◆ GIVEN REQUEST ◆
Please output each line of the data below exactly as it appears, but leave out the pictures.

** START SUPPLIED MATERIAL **

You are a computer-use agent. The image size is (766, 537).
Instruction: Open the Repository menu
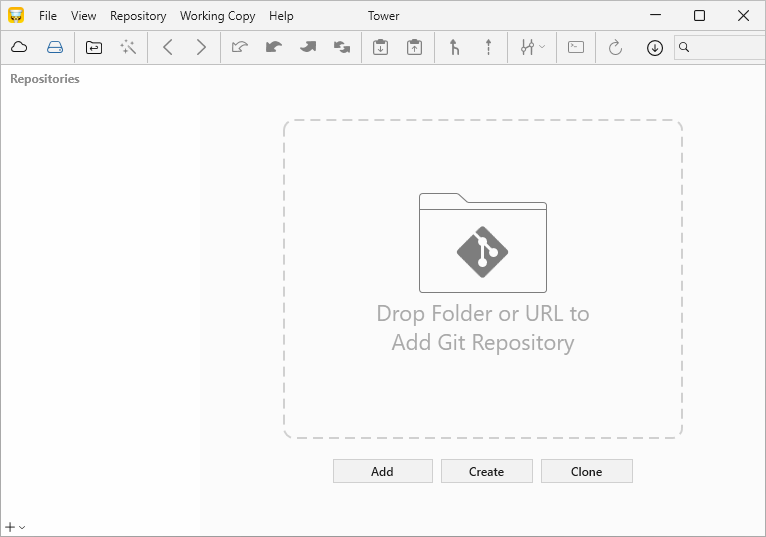pos(138,16)
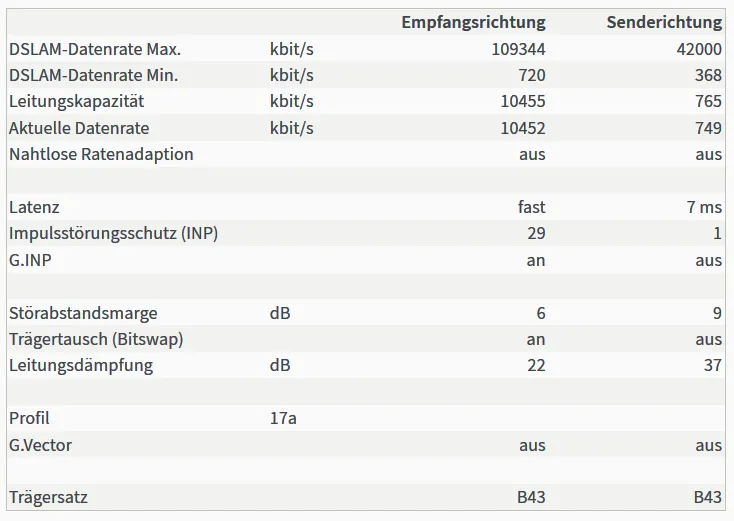The image size is (734, 521).
Task: Click the Störabstandsmarge row label
Action: [x=83, y=313]
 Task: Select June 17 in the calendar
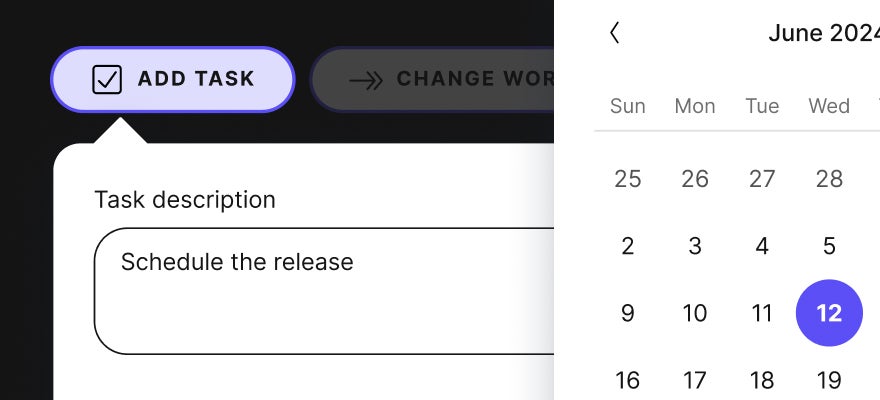click(694, 381)
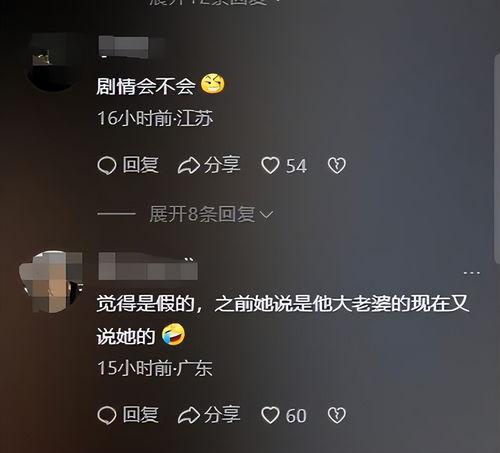This screenshot has height=453, width=500.
Task: Click 回复 text on the 16小时前 comment
Action: click(140, 165)
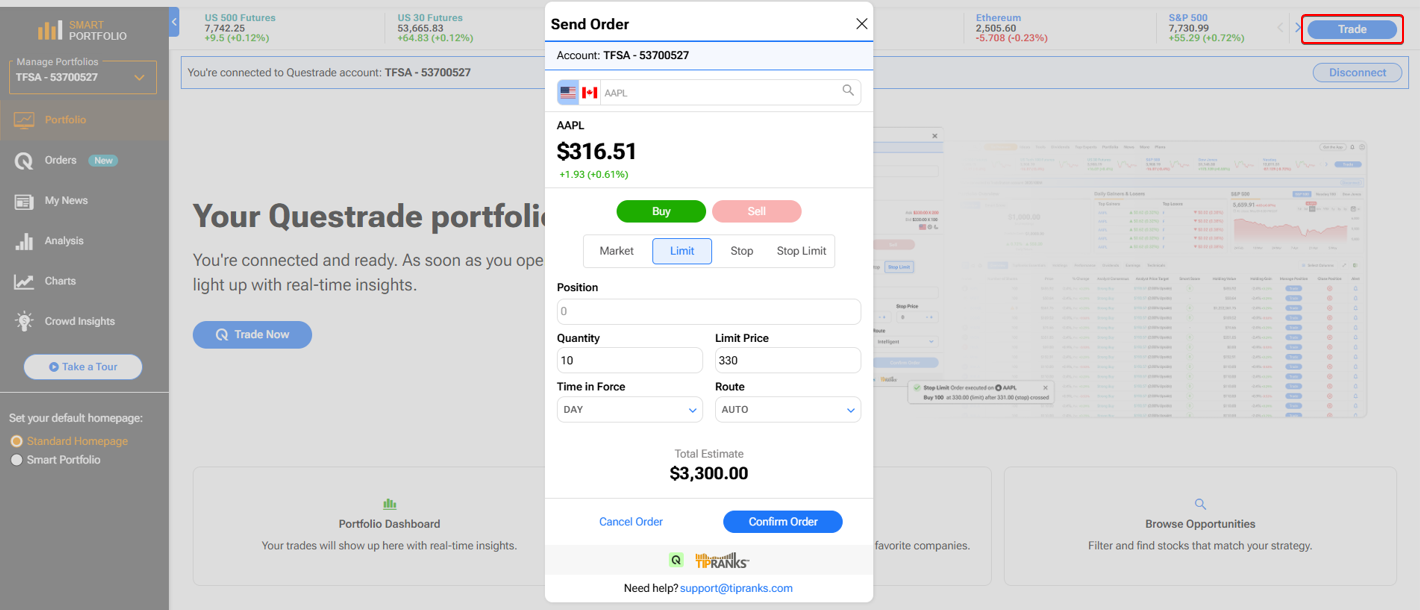Switch to the Market order tab
This screenshot has width=1420, height=610.
pyautogui.click(x=616, y=251)
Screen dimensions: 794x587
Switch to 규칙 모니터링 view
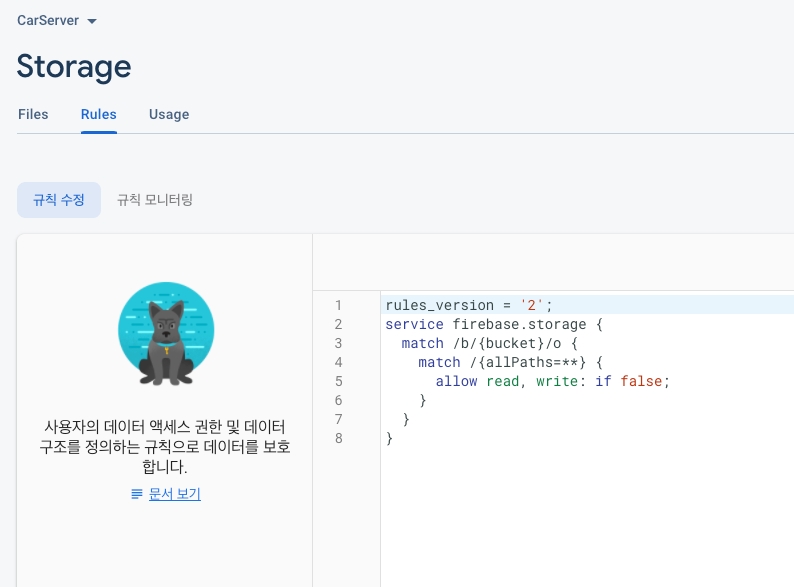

** END SUPPLIED MATERIAL **

◆ ANSWER IN FULL ◆
You are a computer-use agent. The image size is (766, 537).
Instruction: Open the Repository menu
pos(138,16)
The image size is (734, 521).
Task: Click the Störabstandsmarge row label
Action: [x=83, y=313]
 Task: Select June 17 in the calendar
click(694, 381)
This screenshot has height=453, width=500.
Task: Click 回复 text on the 16小时前 comment
Action: click(140, 165)
Switch to the Market order tab
This screenshot has width=1420, height=610.
pyautogui.click(x=616, y=251)
Screen dimensions: 794x587
Switch to 규칙 모니터링 view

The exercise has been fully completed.